Descrizione esercizio —
Prosegui il testo qui sotto sulla comunicazione online della Polizia di Stato, scrivendo il seguito dopo l'ultima frase riportata.

Testo della pagina —

Di Gabrielli, La Polizia di Stato e la deriva della Comunicazione Istituzionale

Sono tempi bui per chi guarda alla parabola discendente della comunicazione pubblica vista dalla prospettiva interpretativa dei social media. Una parabola che se è preoccupante in termini di stile e competenza – oltre che di livello di servizio – quando si parla di INPS, diventa decisamente più grave se ad esserne protagonista è la Polizia di Stato.

Un cambio di rotta per la Polizia di Stato?

Quella Polizia di Stato la cui cifra stilistica nella comunicazione istituzionale on-line (il “tone of voice”, lo chiamerebbero gli esperti) ha subito negli ultimi tempi un profondo cambiamento di rotta. Cambiamento reso evidente nel momento in cui ha scelto di pubblicare gli inquietanti video del pestaggio di Manduria, rispetto ai quali pelose ed inconsistenti appaiono le giustificazioni date di fronte allo sdegno generale (è noto a chiunque se ne occupi che pubblicare atti di bullismo e violenza – in violazione della propria social media policy, peraltro – non serve a sensibilizzare i cittadini, ma genera emulazione creando oltretutto un clima di paura. Di certo la Polizia di Stato non cerca l’emulazione di atti del genere. Resta da chiedersi se cerchi la paura).

Sezione dati —
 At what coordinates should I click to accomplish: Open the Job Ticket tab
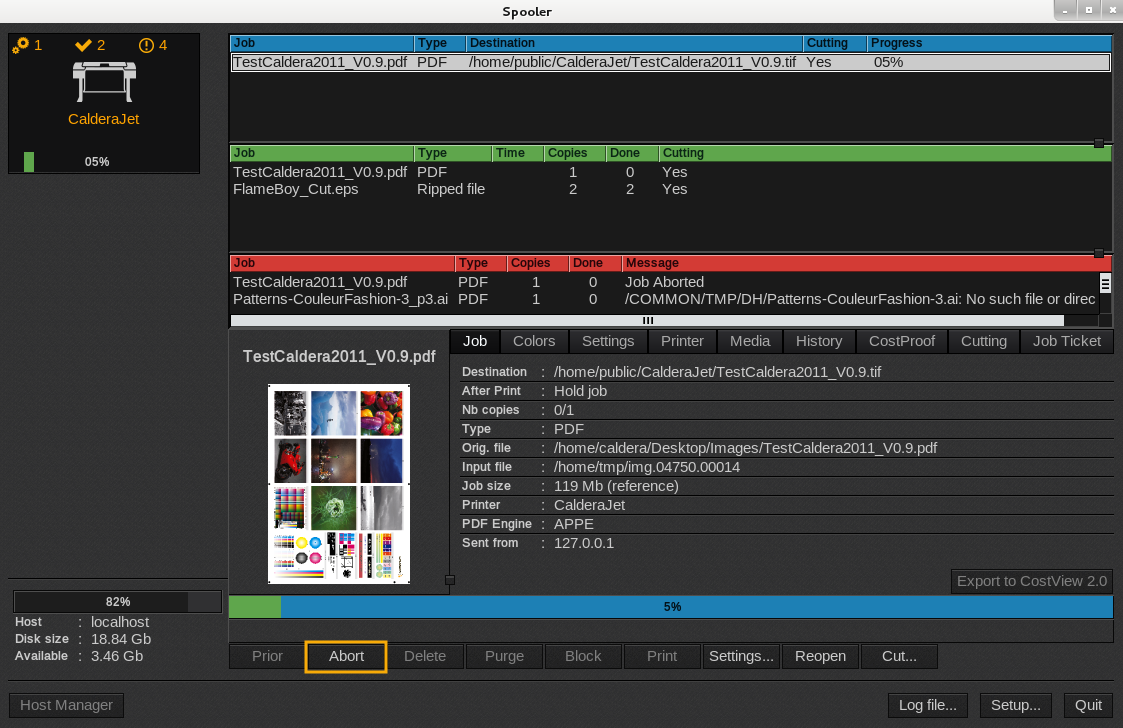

Risposta —
Quella Polizia di Stato, però, che se per gli atti di Manduria poteva soltanto essere accusata, volendo rimanere in buona fede, di incompetenza, per quello che riguarda ciò che è successo nella querelle con Saviano è andata ben oltre.

Saviano e la Polizia di Stato: cosa è successo?

Pochi ormai sono all’oscuro dei fatti: Roberto Saviano accusa la Polizia di Stato di essere diventata una Polizia Privata al servizio del Ministro dell’Interno. Un’affermazione forte, discutibile, che può essere o meno condivisa. Un’affermazione – comunque – fatta da un Cittadino che, nei limiti del codice, può dire ciò che vuole (sovente chi scrive, va specificato per correttezza, non è d’accordo con ciò che dice Saviano). Ma Saviano, finché rimane nei limiti del lecito, ha tutto il diritto di affermare qualsiasi cosa. Poi ci sono le opinioni personali, le reazioni, le risposte di altri cittadini. Tutte lecite.

Ma che succede se a fornire una risposta non è un cittadino, ma un’Istituzione?

Peraltro quell’Istituzione di Garanzia dalla quale dipendono i funzionari che di quel cittadino garantiscono, appunto, la sicurezza (cosa particolarmente cogente per quanto riguarda Saviano)?

Che succede se l’Istituzione – non una persona, non qualcuno che esprime un parere – ma un’Istituzione con tutto il suo peso, la sua funzione ed il suo ruolo, per la prima volta da che è presente sui Social Media risponde direttamente ad un cittadino che la critica? Che succede se gli risponde che “chi sbaglia paga nelle forme prescritte dalla legge” e che è una “pena leggere commenti ingenerosi fatti per regolare conti personali”?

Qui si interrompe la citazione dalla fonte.